No domingo à noite publicou no Twitter um apelo a todas as mulheres: "Se foste assediada ou agredida sexualmente escreve 'eu também' como resposta a este tweet".

Menos de 24 horas depois, 53 mil pessoas tinham deixado comentários, milhares de mulheres escreveram #MeToo partilhando as suas histórias de violação, assédio ou agressão sexual.

A iniciativa de Alyssa Milano teve eco um pouco por todo o mundo. Mulheres, famosas e anónimas, relataram as suas experiências.

Na Grã-Bretanha, a palavra-chave #MeToo foi utilizada, por exemplo, pela deputada trabalhista Stella Creasy: "Fui assediada como milhões de mulheres e raparigas pelo mundo. A vergonha é de quem ataca, não minha".

Na Tunísia, várias mulheres utilizaram o Twitter para descrever incidentes em que foram vítimas, na rua, no trabalho ou nos transportes públicos, denunciando uma "cultura de banalização da violação".

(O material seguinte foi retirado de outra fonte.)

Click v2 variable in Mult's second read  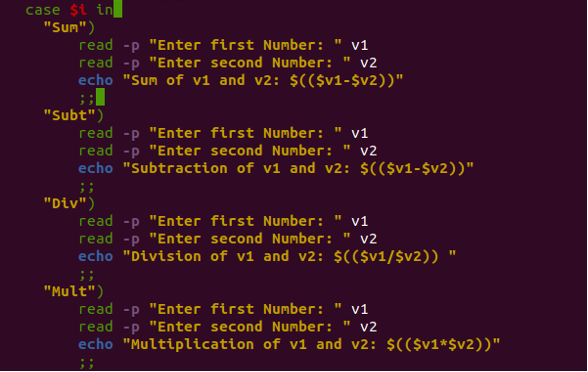coord(369,327)
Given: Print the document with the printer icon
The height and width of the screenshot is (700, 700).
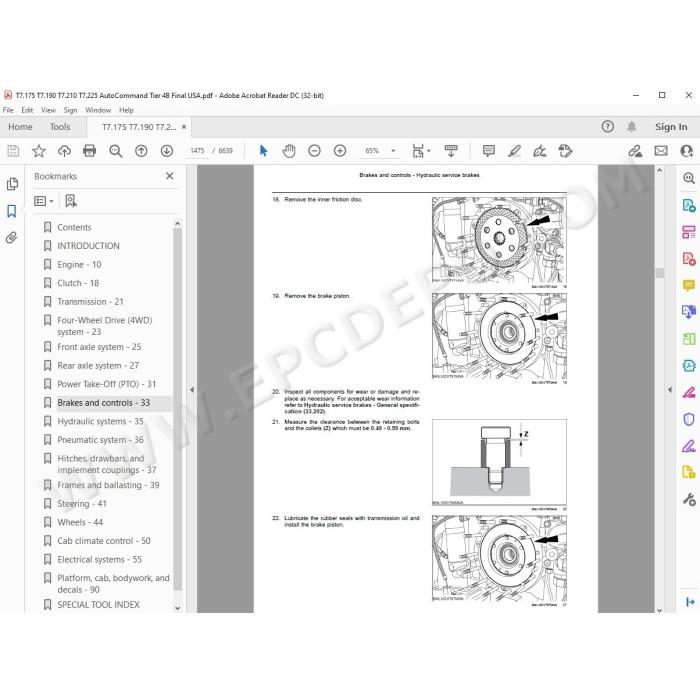Looking at the screenshot, I should coord(90,151).
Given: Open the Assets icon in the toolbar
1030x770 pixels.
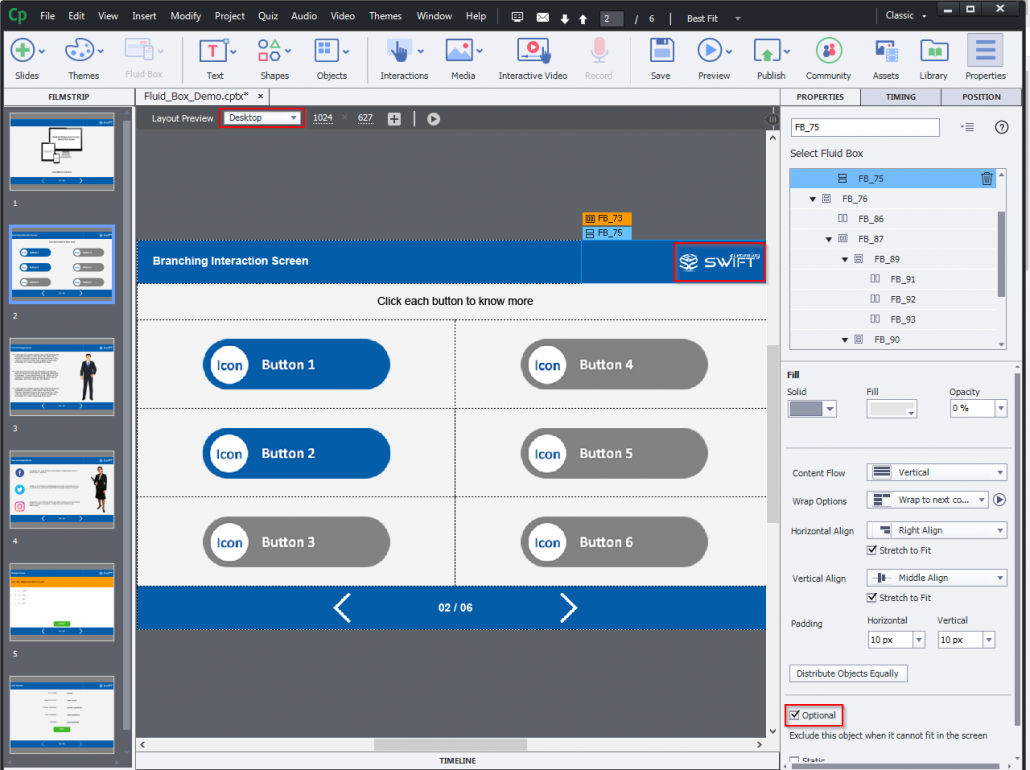Looking at the screenshot, I should pos(885,50).
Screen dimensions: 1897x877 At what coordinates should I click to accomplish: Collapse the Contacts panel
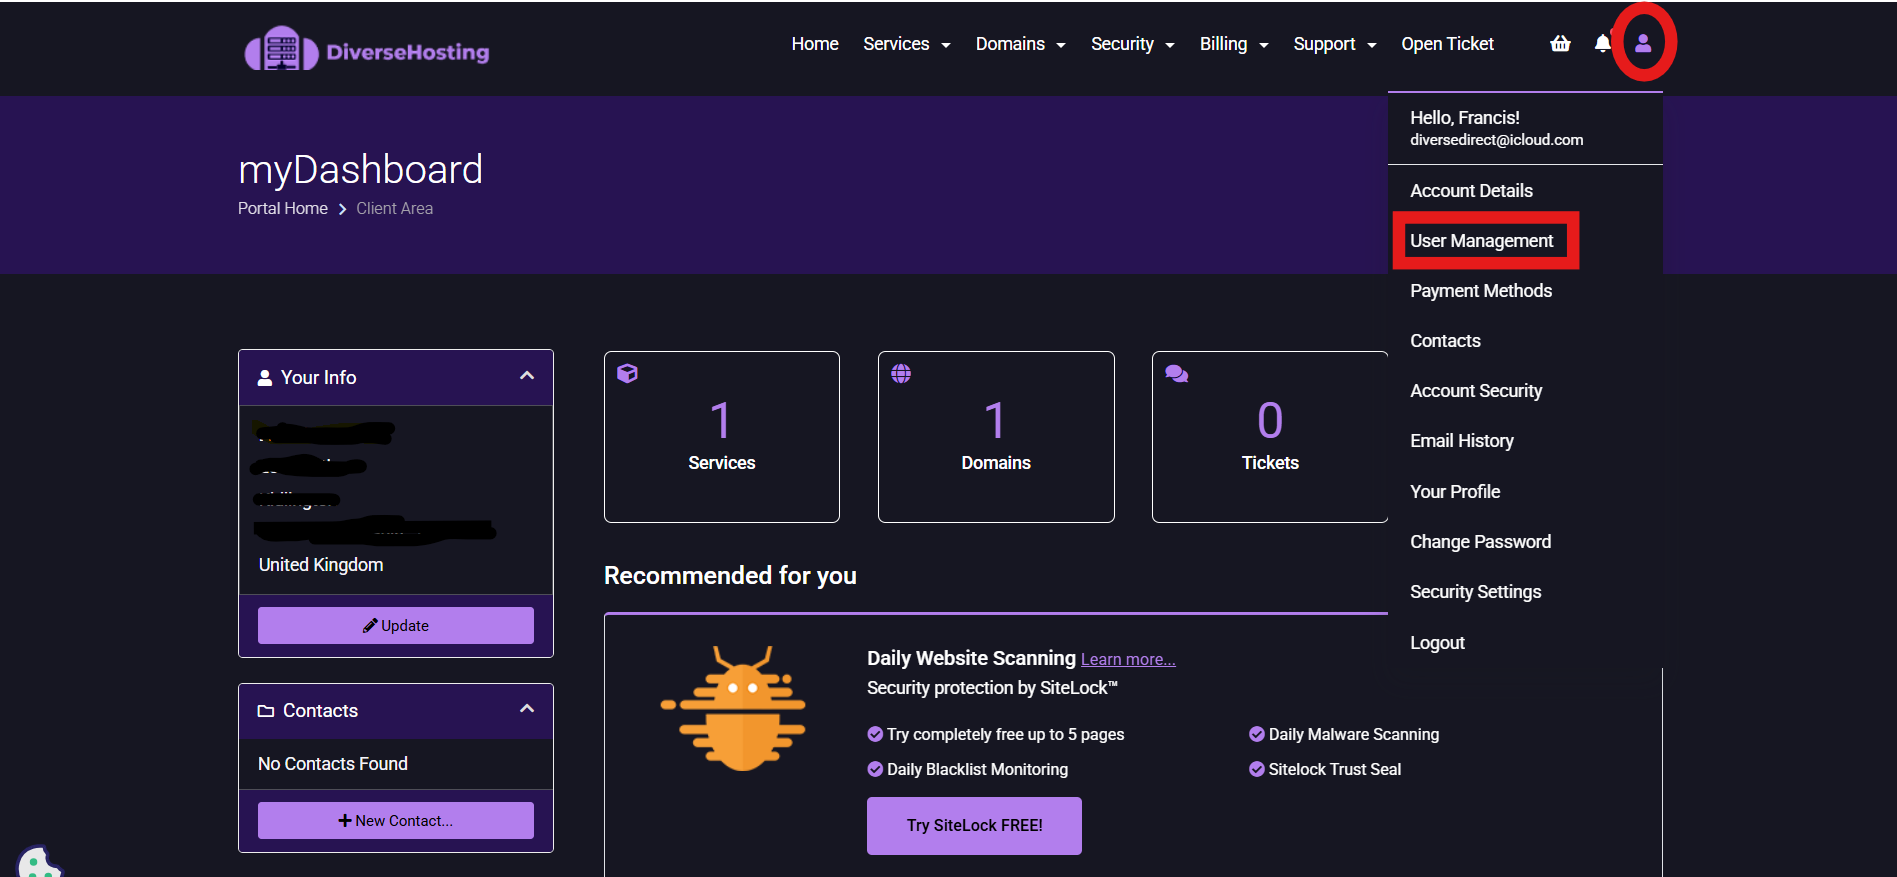click(527, 709)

No Egito, as mulheres partilharam as suas experiências de assédio sexual, um flagelo naquele que é o maior país do mundo árabe. De acordo com um estudo da ONU, 99,3% das egípcias afirmaram em 2013 ter sido vítima de pelo menos uma forma de assédio sexual e 82,6% revelaram não se sentirem seguras na rua.

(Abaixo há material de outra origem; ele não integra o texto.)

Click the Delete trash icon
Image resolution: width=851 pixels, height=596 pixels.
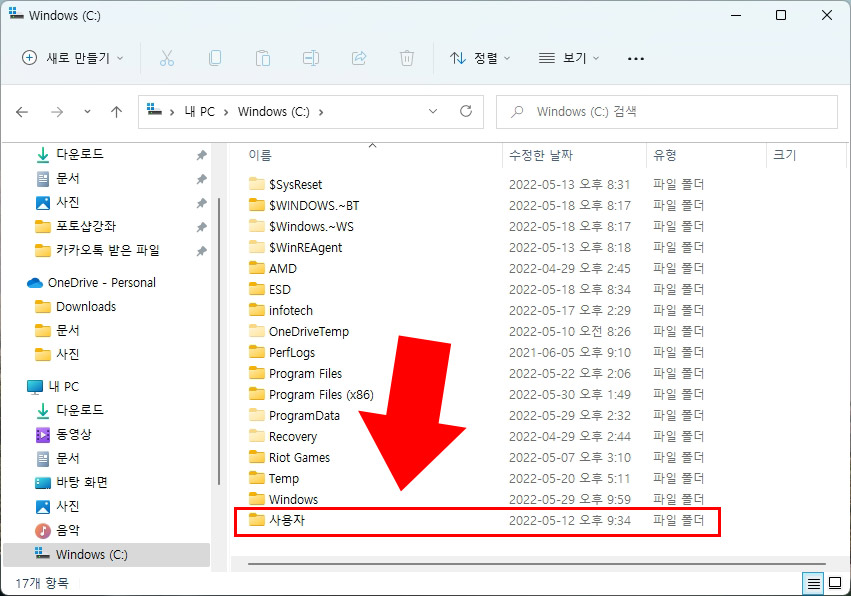(407, 58)
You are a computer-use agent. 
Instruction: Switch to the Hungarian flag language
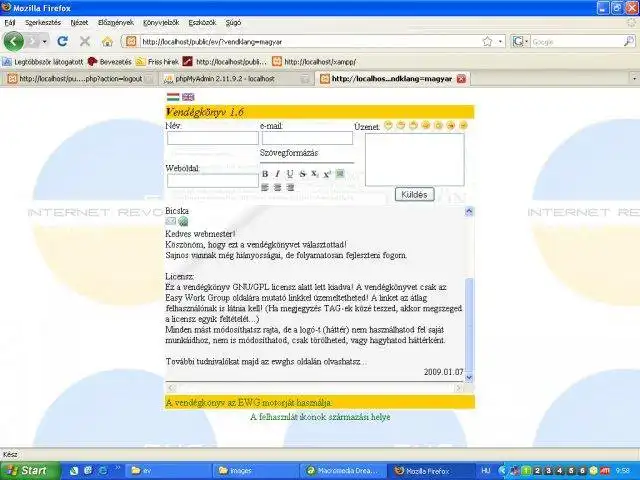173,97
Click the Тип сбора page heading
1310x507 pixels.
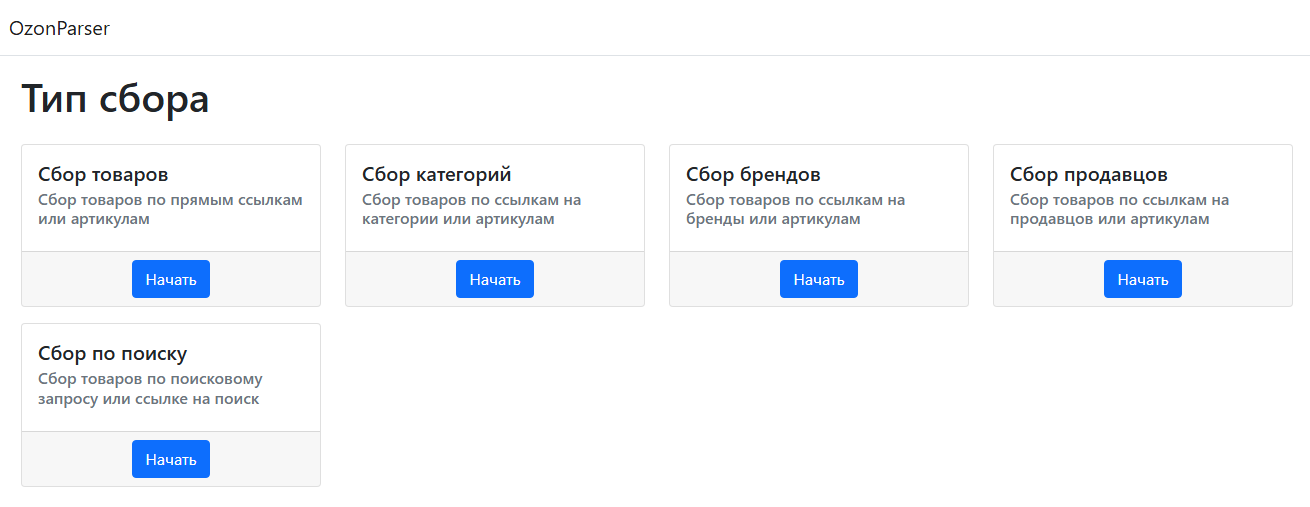pos(115,99)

#balancetonporc / #denounceallpigs

Em França, um apelo com uma palavra-chave diferente, mas com objetivo igual, tornou-se viral nos últimos dias. A jornalista Sandra Muller convidou as francesas a utilizar #balancetonporc [denuncia o porco] para denunciar "fornecendo o nome e os pormenores, um agressor sexual que conheceste no teu trabalho".

A atriz e realizadora italiana Asia Argento - que acusa Harvey Weinstein de a ter violado em 1997 - lançou no domingo a versão em inglês #denounceallpigs (denuncia todos os porcos). Utilizou também #quellavoltache (desta vez...) para acusar um "grande realizador de Hollywood com o complexo de Napoleão" de a ter drogado para depois a violar quando estava inconsciente aos 26 anos e denunciar que "um realizador/ator italiano mostrou-me o pénis quando eu tinha 16 anos".

Na sua página de Facebook, a cantora islandesa Björk contou ter sido vítima de assédio sexual por parte de "um realizador dinamarquês". O único com quem Björk trabalhou como atriz foi Lars Von Trier, em "Dancer in the Dark", em 2000.

"Inspirada pelas mulheres pelo mundo que estão a fazer revelações online contou-vos a minha experiência com um realizador dinamarquês", escreve Björk. Em entrevista a um jornal dinamarquês, Lars von Trier rejeitou a acusação, dizendo: "Não foi o caso. Mas não éramos realmente amigos, isso é um facto".